Extracted text.
■ ■ ■ ■ ■
Posted on January 16, 2026January 16, 2026 by Ari Johnson

To my now departed college professor, Mr. Gordon Jones – The most well-read person I’ve ever known and a true Kindred Spirit

I’m currently in four book clubs. I keep joining them, still searching for just the right group of people who want to talk about books in the way I crave. By that, I mean the kind of discussion where you underline specific lines because they’re worded just right; where you have strong opinions about punctuation choices, character names, sweeping storylines, paper quality, and how a book feels in your hand. Some meetings have been a success in this regard. Others leave me quietly dissatisfied, with no choice but to join yet another club.

One of the greatest gifts is encountering fellow readers who read books this way and discuss them in ways that leave you with things to think about for a lifetime. I found that kind of reader in my now-departed dear college professor, Mr. Gordon Jones.

The first time I met Mr Jones was at the Draper Library in 2019. I was heading into my Mount Liberty College admissions interview as one of their first students. I was a year off my LDS mission and had no idea what I was doing. I was stressed, imagining all the possible questions about my abysmal math performance in High School. Mr Jones instead started the conversation by asking, “Why on earth did you read The Trial by Kafka!” For the next 30 minutes, we talked books… my favorite subject. Every book I brought up, Mr. Jones already knew. I left feeling overjoyed to attend a college where reading and discussing books would be the whole focus of everything!
■ ■ ■ ■ ■
Provided material.
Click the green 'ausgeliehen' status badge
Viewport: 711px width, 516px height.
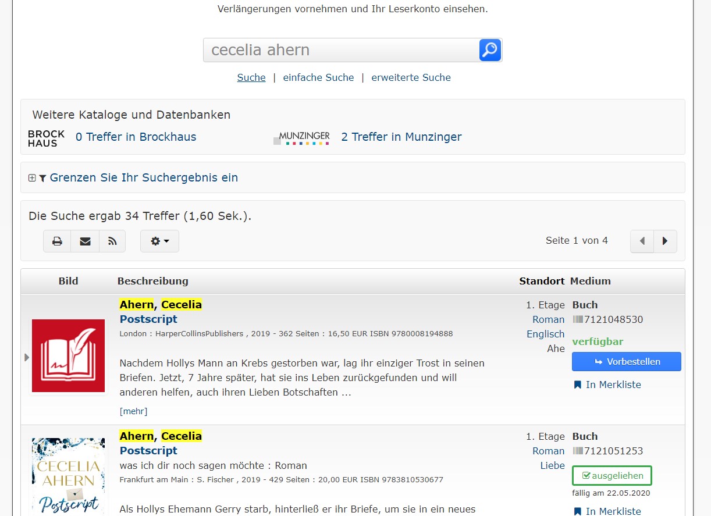[x=612, y=475]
■ ■ ■ ■ ■
Required work.
a - Quote the blog post between "To my now departed" and "yet another club.", inclusive.
b - In the blog post, where did the writer first meet Mr. Jones?
The lines that come after the blog post are separate material and have no connection to it.

Complete answers.
a -
To my now departed college professor, Mr. Gordon Jones – The most well-read person I’ve ever known and a true Kindred Spirit

I’m currently in four book clubs. I keep joining them, still searching for just the right group of people who want to talk about books in the way I crave. By that, I mean the kind of discussion where you underline specific lines because they’re worded just right; where you have strong opinions about punctuation choices, character names, sweeping storylines, paper quality, and how a book feels in your hand. Some meetings have been a success in this regard. Others leave me quietly dissatisfied, with no choice but to join yet another club.

b - At the Draper Library in 2019.